With responsibility for the safety of students, professors, and the community at large, security officers at Hudson County Community College should be the last people whose employer would short them of sleep between shifts.
But the New York Times reported that security officer Ramsey Montanez, who protects Hudson County Community College in New Jersey, is facing that very problem.
Montanez struggles to stay alert on the mornings he returns to his post at 7 a.m., after wrapping up a 16-hour double shift at 11 p.m. the night before. “It weighs on you physically and emotionally,” he says. This phenomenon, where an employer schedules someone to work an early morning shift right after finishing late at night, which is becoming common across a number of industries, has its own name now: “clopening.”
Clopening is one of many scheduling problems that make it difficult for security officers to thrive on and off the job.

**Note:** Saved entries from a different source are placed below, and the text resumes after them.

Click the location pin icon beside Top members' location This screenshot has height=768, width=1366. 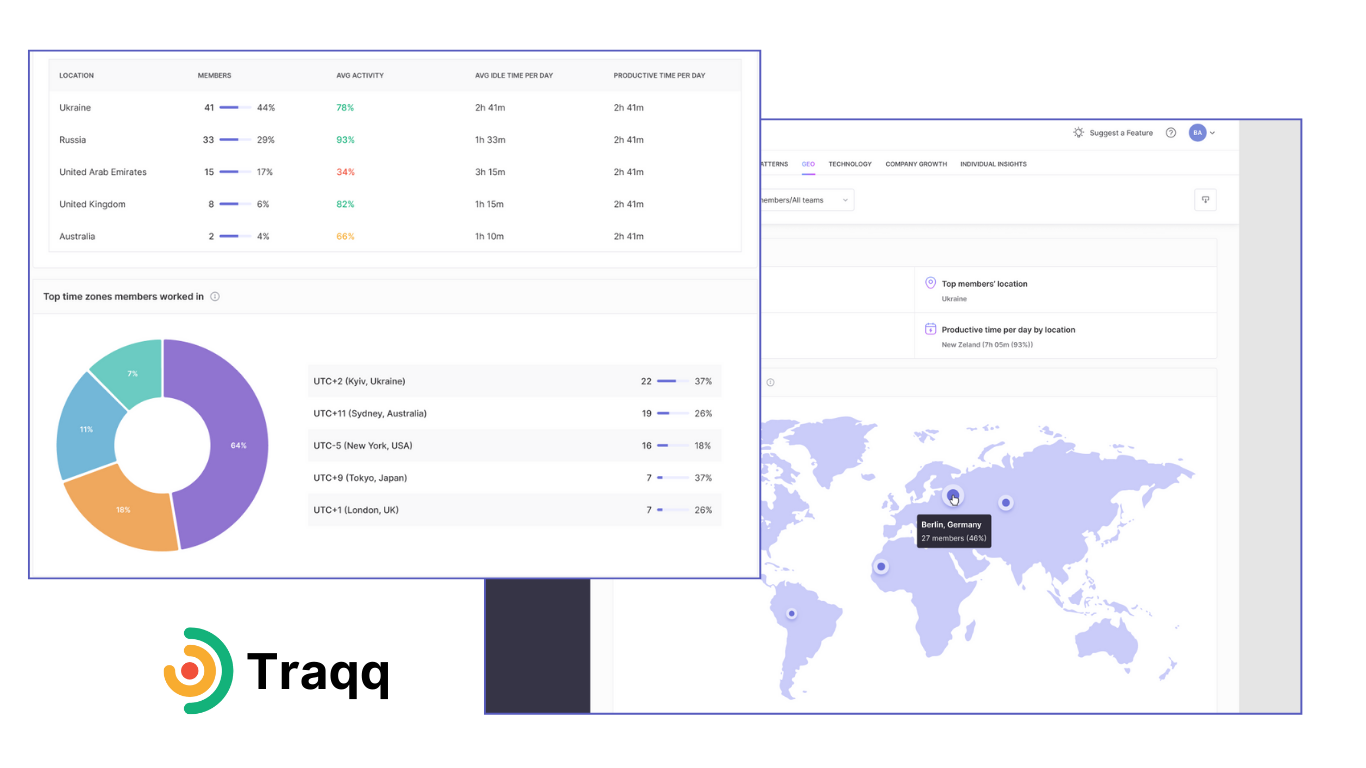tap(930, 284)
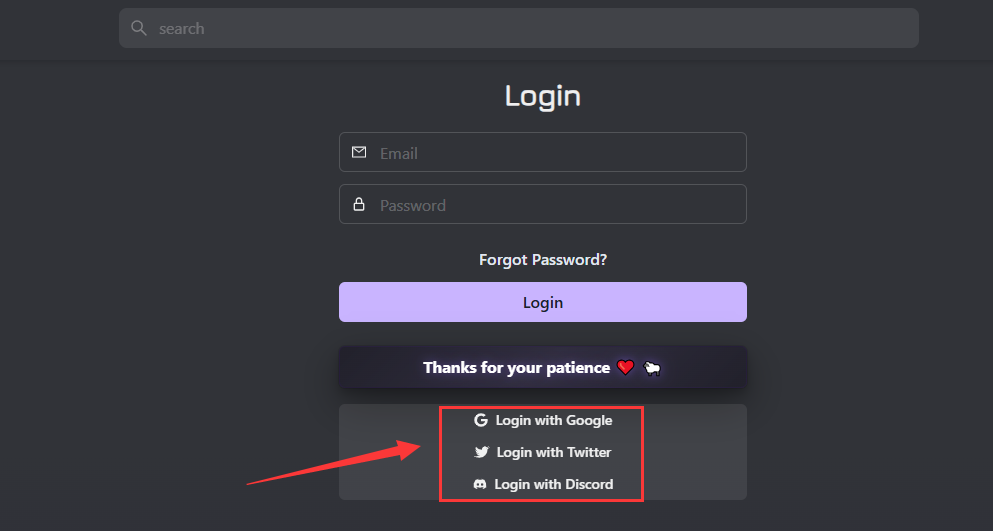Screen dimensions: 993x531
Task: Click the magnifier icon in search bar
Action: tap(139, 28)
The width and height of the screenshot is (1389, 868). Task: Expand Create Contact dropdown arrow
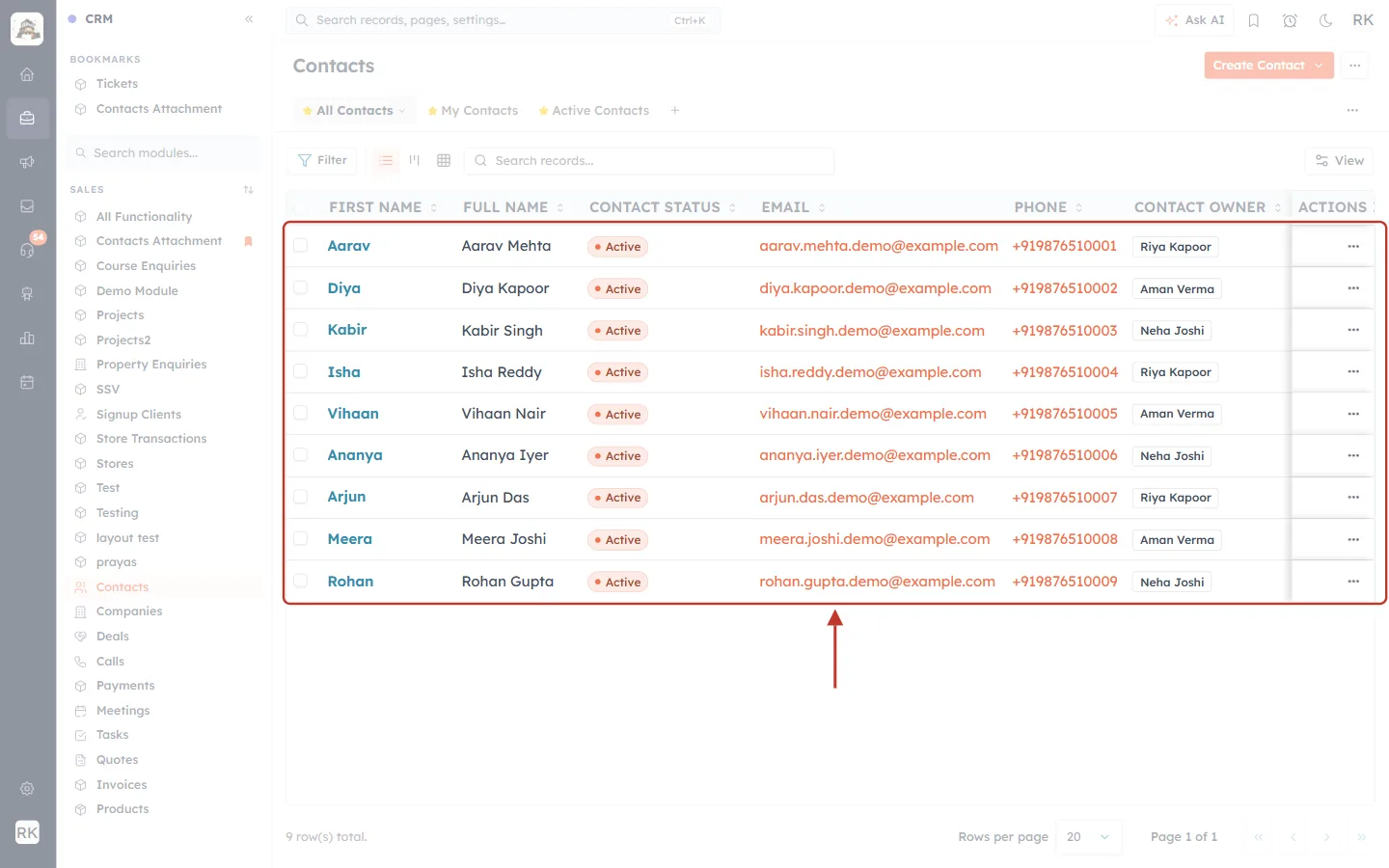pyautogui.click(x=1319, y=66)
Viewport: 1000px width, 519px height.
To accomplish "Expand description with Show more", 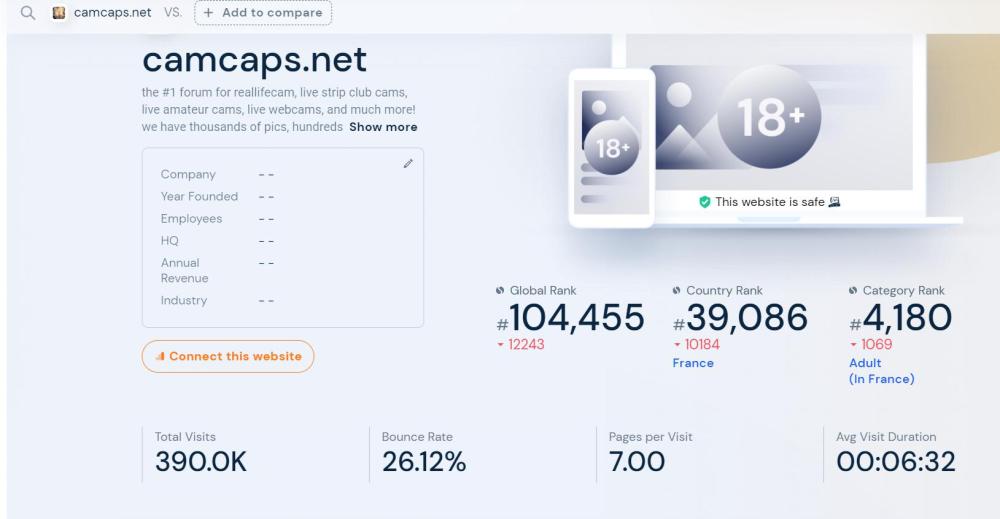I will [383, 127].
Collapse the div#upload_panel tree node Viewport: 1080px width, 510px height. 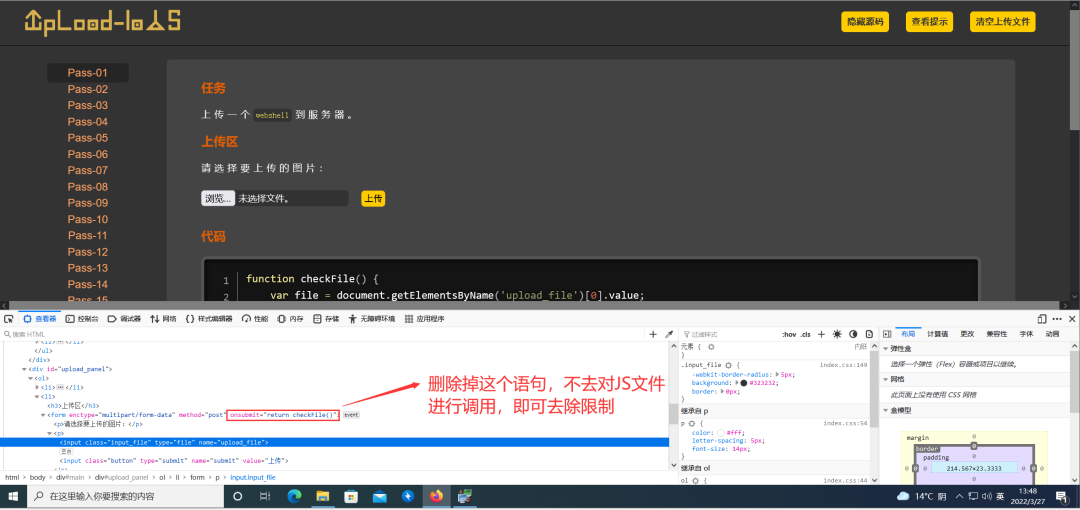tap(22, 369)
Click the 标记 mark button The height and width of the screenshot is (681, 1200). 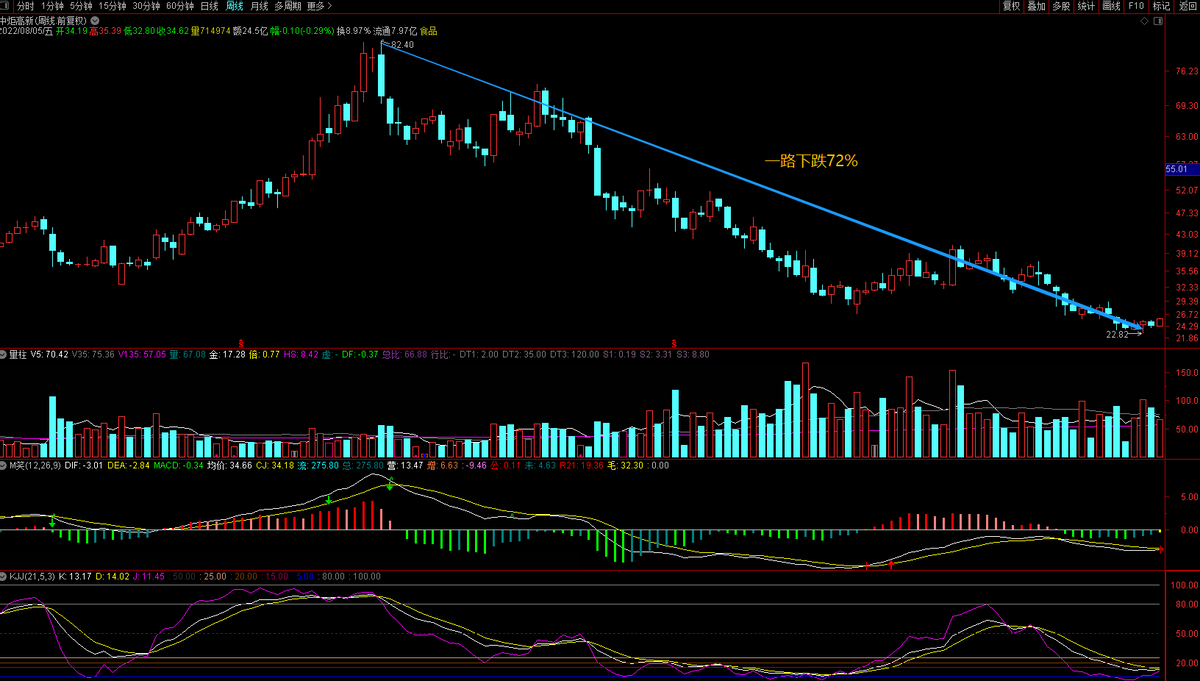click(x=1161, y=6)
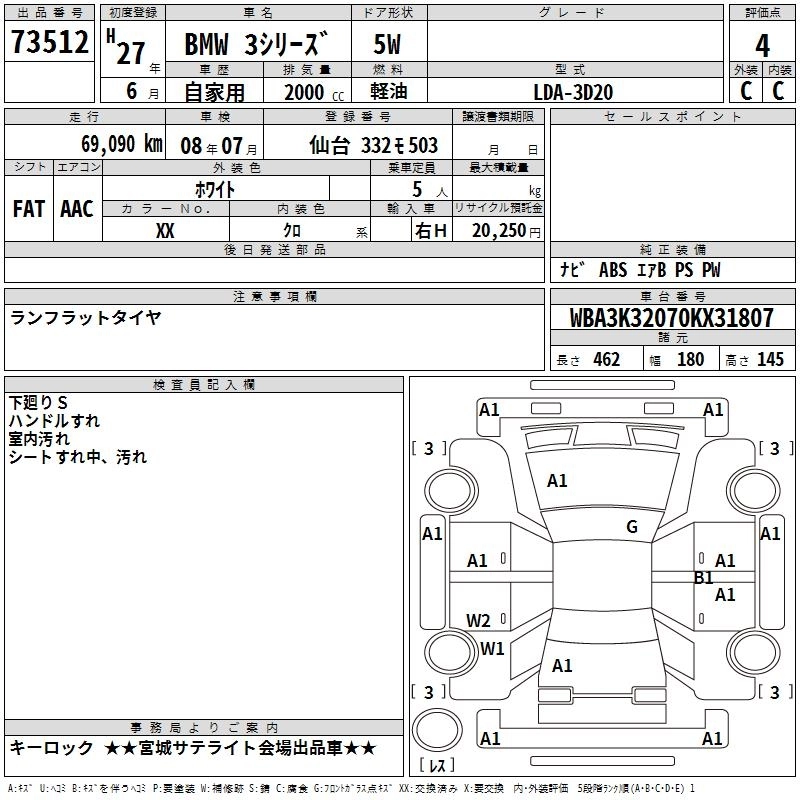Select the W1 repair mark on diagram
The width and height of the screenshot is (800, 800).
coord(492,648)
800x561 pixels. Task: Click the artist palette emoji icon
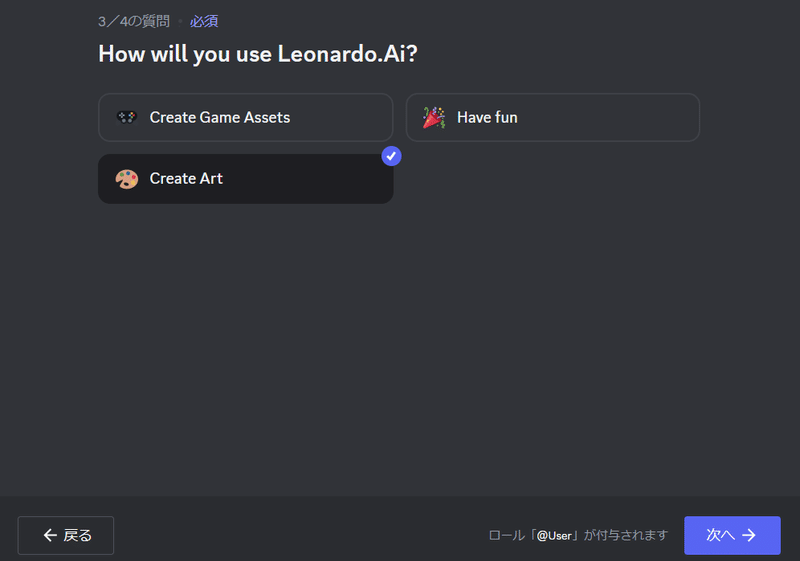point(127,179)
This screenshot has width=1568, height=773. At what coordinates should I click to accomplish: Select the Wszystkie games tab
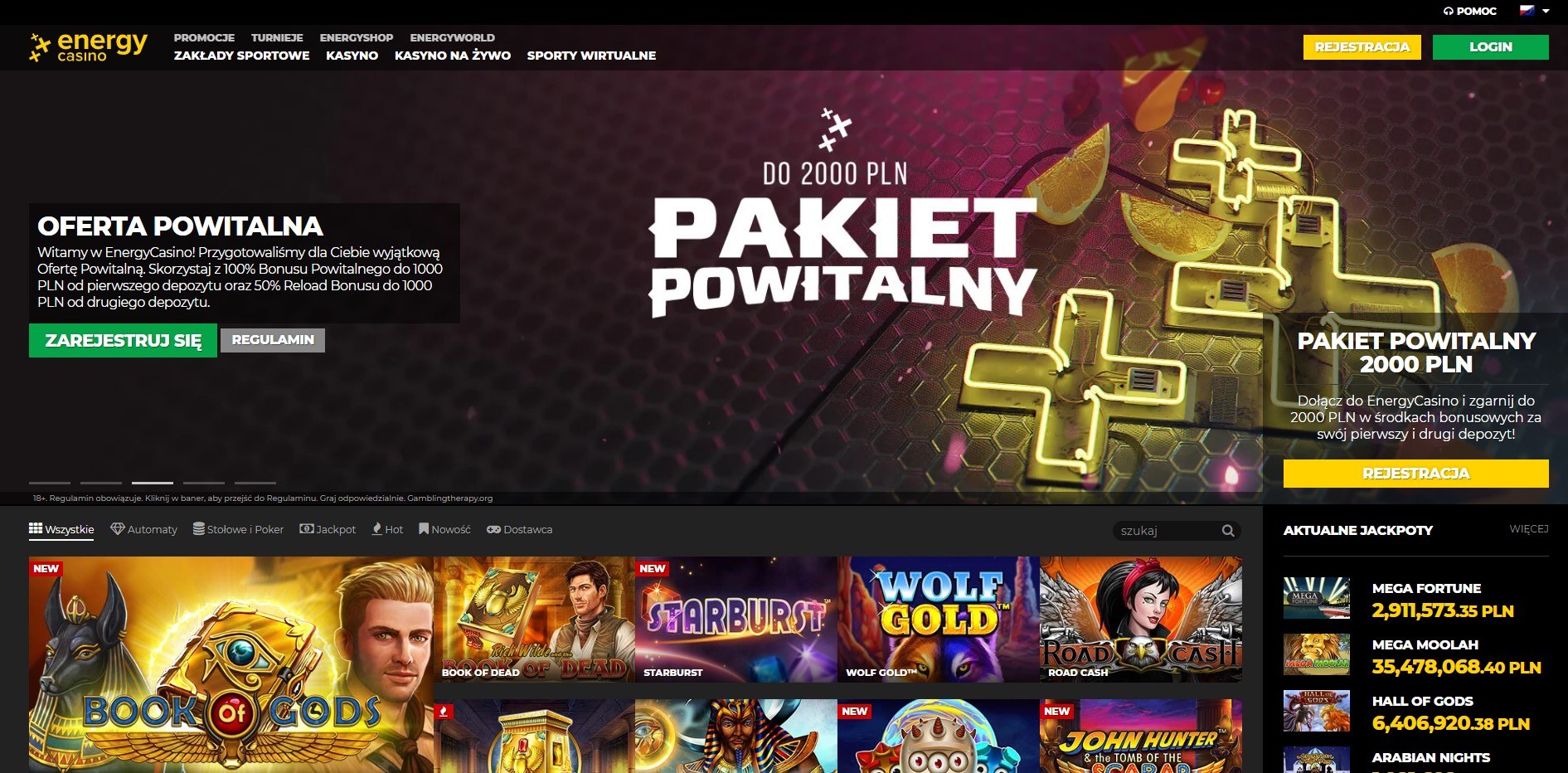pos(61,529)
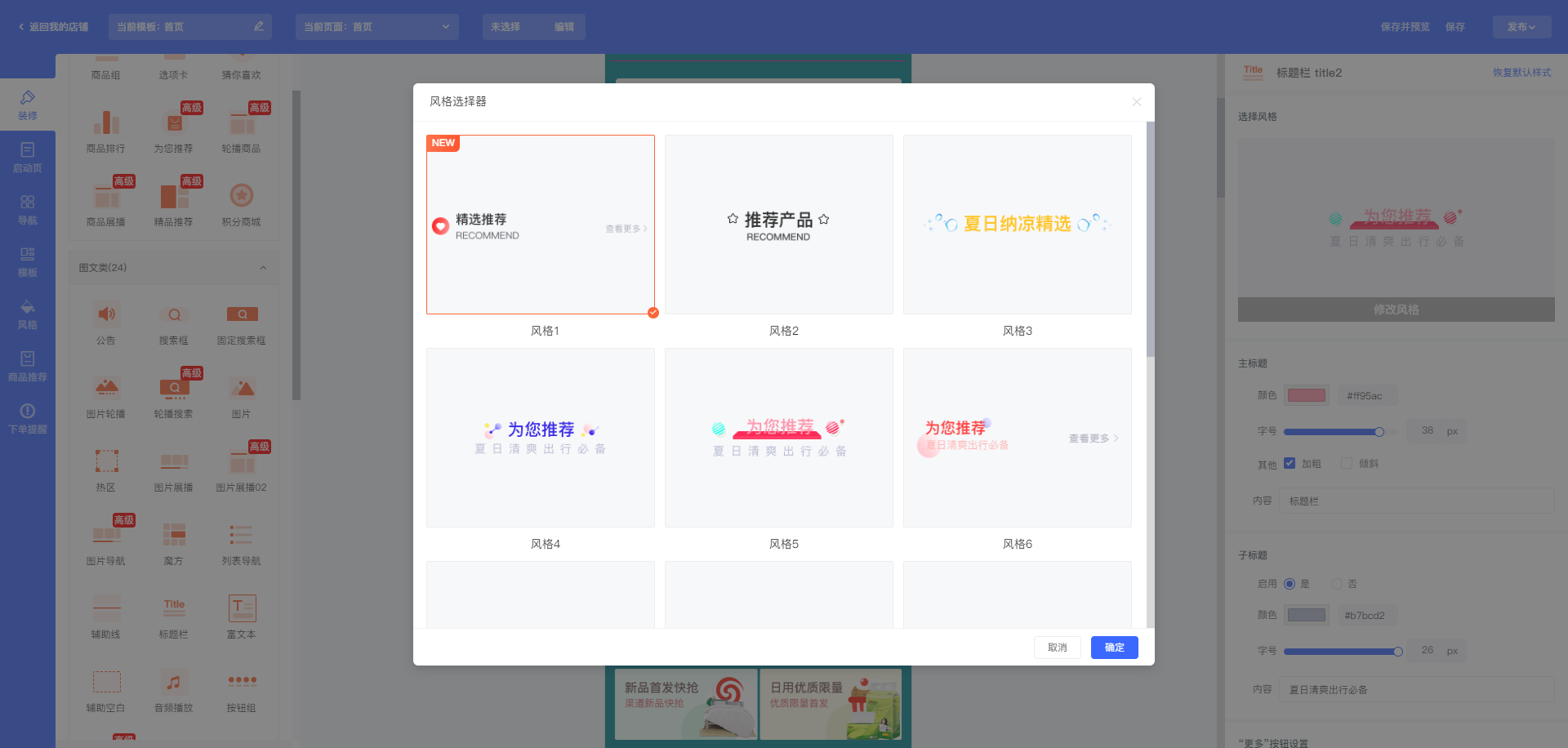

Schedules without enough hours to make ends meet, sometimes coupled with requests to work extra shifts on short notice, make it very difficult for security officers to manage their finances, make decisions about whether or not to go back to school, or to commit to a second job.
“I was studying computer science, but didn’t enroll this term,” Ramsey says. “I just didn’t know if I would get enough hours to pay tuition and still support my 10-year-old niece, Jayleen, who I’m raising.”
Responsible security contractors can stabilize the work and provide opportunities for their security officers to excel.
New Jersey security officers are the latest in the line of workers improving their workplaces and the quality of life in their communities. They are organizing with SEIU 32BJ to give them more control over their schedules—and their lives.